Friday, January 29, 2010

What is CHECK TABLE doing with InnoDB tables?

Recently we had a case where a customer got some corrupted blocks in his InnoDB tables. His largest tables where quite big, about 30 to 100 Gbyte. Why he got this corrupted blocks we did not find out yet (disk broken?).

When you have corrupted blocks in InnoDB, it is mandatory to get rid of them again. Otherwise your database can crash suddenly.
If you are lucky only "normal" tables are concerned. So you can dump, drop, recreate and load them again as described in the InnoDB recovery procedure in the MySQL documentation [1].
If you are not so lucky you have to recreate your complete database or go back to an old backup and do a restore with a Point-in-Time-Recovery (PITR).

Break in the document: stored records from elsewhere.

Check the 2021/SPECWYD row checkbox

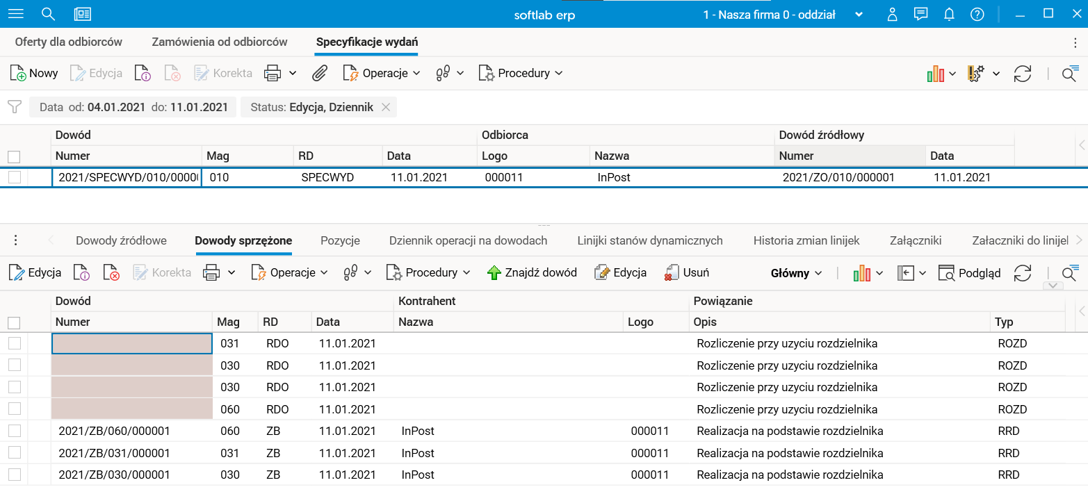coord(14,177)
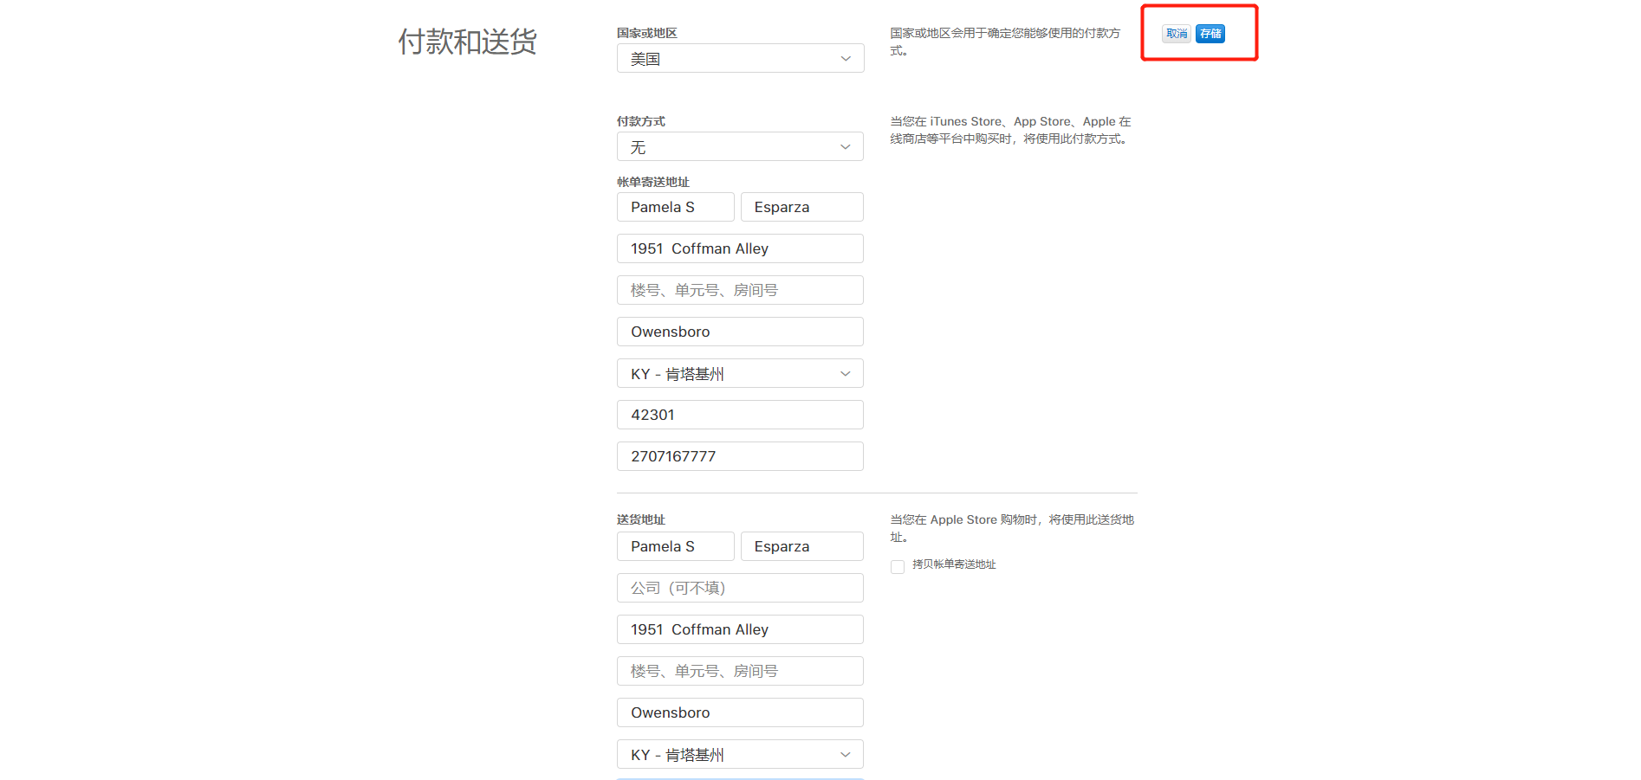
Task: Open the billing state dropdown showing KY
Action: tap(740, 374)
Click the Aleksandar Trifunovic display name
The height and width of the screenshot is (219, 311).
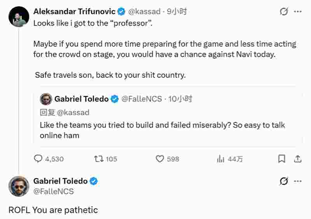[x=74, y=12]
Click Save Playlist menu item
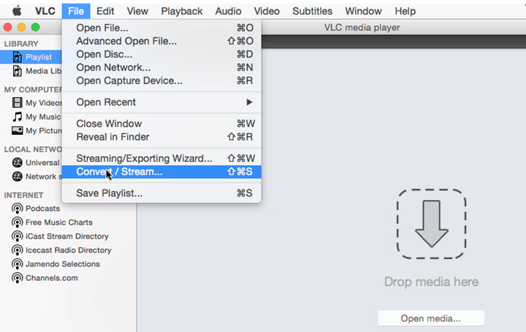 (x=110, y=193)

To find out if some tables are corrupted MySQL provides 2 tools: The innochecksum utility [2] and the mysqlcheck utility [3] or you can use the CHECK TABLE command manually (which is used by mysqlcheck).

I wanted to know how CHECK TABLE works in detail. So I looked first in the MySQL documentation [4]. But unfortunately the MySQL documentation does not go into details that much very often on such specific questions.

So I dug into the code. The interesting lines you can find in the files handler/ha_innodb.cc and row/row0mysql.c. In the following snippets I have cut out a lot of detail stuff.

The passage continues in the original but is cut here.